Customize DQN policy in two-trainer multiagent example

How severe does this issue affect your experience of using Ray?

  • High: It blocks me to complete my task.

I am trying to do something similar to the two-trainer multiagent example. However, I need to customize the DQN policy and algorithm, for instance setting hiddens = [], dueling = False, double_q = False in the DQN config. All of these change the model architecture for the DQN model. However, I can’t set them in the PPO trainer, obviously, and as a result the DQN policy that’s generated inside the PPO model has a different architecture. And of course, then there’s no way to copy weights from one trainer to the other… Is there any way around this?

The short term work around is to make a function that modifies the config dict object with the parameters that you want to change to the dqn policy inside of the select_policy function.

so for example it might look something like this:

def my_custom_dqn(self,
        observation_space,
        action_space,
        config,
):
    config["hiddens"] = ....  # override the hiddens
    return DQNTorchPolicy(observation_space,action_space,config)
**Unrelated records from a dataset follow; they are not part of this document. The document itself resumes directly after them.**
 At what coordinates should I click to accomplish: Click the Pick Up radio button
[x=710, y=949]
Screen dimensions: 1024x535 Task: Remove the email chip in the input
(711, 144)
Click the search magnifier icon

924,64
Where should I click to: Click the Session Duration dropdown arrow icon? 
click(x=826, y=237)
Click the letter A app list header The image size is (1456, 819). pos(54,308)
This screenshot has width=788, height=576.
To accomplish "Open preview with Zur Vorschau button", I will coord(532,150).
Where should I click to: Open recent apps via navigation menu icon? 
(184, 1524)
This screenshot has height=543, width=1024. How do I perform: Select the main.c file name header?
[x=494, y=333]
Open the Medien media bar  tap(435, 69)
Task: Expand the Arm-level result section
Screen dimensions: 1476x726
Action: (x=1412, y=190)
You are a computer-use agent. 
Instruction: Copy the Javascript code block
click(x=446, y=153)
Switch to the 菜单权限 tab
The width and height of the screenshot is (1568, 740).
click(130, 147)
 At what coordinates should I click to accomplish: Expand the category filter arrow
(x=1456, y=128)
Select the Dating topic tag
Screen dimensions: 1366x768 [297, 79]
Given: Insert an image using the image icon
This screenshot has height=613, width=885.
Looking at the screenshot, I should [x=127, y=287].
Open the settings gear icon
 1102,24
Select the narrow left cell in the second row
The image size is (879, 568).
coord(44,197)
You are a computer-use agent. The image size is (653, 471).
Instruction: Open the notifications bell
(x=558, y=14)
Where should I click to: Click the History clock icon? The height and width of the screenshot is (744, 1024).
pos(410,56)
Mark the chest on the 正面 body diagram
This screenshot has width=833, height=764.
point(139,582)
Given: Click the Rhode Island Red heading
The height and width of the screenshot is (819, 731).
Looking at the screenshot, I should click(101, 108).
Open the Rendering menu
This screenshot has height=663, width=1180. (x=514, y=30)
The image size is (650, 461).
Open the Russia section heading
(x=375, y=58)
and you could take that function and replace line 74 with it.

1 Like

That works! Thank you.

I also had to set "simple_optimizer": False in my configs, otherwise it was failing because somewhere in deciding which optimizer to use it calls issubclass on what is now a function.

@mgerstgrasser

Prior to 2.0 this line here could be used to specify customizations to the config for each policy. Does it work to specify the hidden there?

No, I tried that first, of course. It seems that due to the way DQN constructs policies, some of the configuration is taken from the algorithm config, not the policy config. Which partly makes sense, if you do dueling or double DQN, that changes both the algorithm as well as what the policy needs to look like.